[libvirt] [RFC] Substitute poll by epoll in virEventPollRunOnce
Dmitry Derbyshev
dderbyshev at virtuozzo.com
Fri Feb 10 13:34:09 UTC 2017
FlameGraphs show that on small machine that can run 35 VMs version with
epoll has 20% less perf counters.
2/10/2017 4:29 PM, Derbyshev Dmitriy пишет:
> From: Derbyshev Dmitry <dderbyshev at virtuozzo.com>
>
> This makes it possible to avoid allocations in
> virEventPollMakePollFDs, as well as generally reduces time spent in
> kernel if handles remain the same, which should generally be true.
>
> __________________________________________
>
> Questions:
> 1) What to do with probe in virEventPollRunOnce?
> 2) Are ifdef an acceptable solution to epoll avaliability issues?
> 3) Is using MAX_POLL_EVENTS_AT_ONCE constant a valid solution?
> 4) some fds are sometimes added twice, but only once with events!=0? This complicates virEventPoll*Handle fuctions.
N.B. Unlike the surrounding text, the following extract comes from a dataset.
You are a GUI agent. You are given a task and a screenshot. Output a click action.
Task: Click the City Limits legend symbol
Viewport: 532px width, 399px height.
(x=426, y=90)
At the very least, it is called twice in _dbus_watch_list_set_functions.
>
> Signed-off-by: Derbyshev Dmitry <dderbyshev at virtuozzo.com>
> ---
> configure.ac | 26 +++++
> src/util/vireventpoll.c | 205 ++++++++++++++++++++++++++++++++++++---
> src/util/vireventpoll.h | 5 +
> tests/commanddata/test3epoll.log | 15 +++
> tests/commandtest.c | 4 +
> 5 files changed, 242 insertions(+), 13 deletions(-)
> create mode 100644 tests/commanddata/test3epoll.log
>
> diff --git a/configure.ac b/configure.ac
> index dfc536f..c985ccc 100644
> --- a/configure.ac
> +++ b/configure.ac
> @@ -2695,6 +2695,32 @@ AC_DEFINE_UNQUOTED([isbase64],[libvirt_gl_isbase64],[Hack to avoid symbol clash]
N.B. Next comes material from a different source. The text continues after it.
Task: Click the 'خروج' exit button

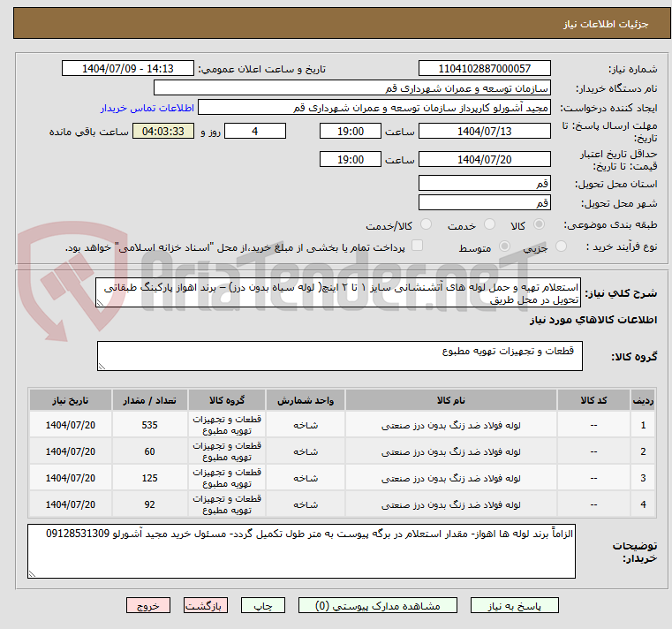Action: [x=147, y=606]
> AC_DEFINE_UNQUOTED([base64_encode],[libvirt_gl_base64_encode],[Hack to avoid symbol clash])
> AC_DEFINE_UNQUOTED([base64_encode_alloc],[libvirt_gl_base64_encode_alloc],[Hack to avoid symbol clash])
>
> +AC_ARG_ENABLE([epoll],
> + [AS_HELP_STRING([--enable-epoll],[use epoll(4) on Linux])],
> + [enable_epoll=$enableval], [enable_epoll=auto])
> +if test x$enable_epoll = xno; then
> + have_linux_epoll=no
> +else
> + AC_MSG_CHECKING([for Linux epoll(4)])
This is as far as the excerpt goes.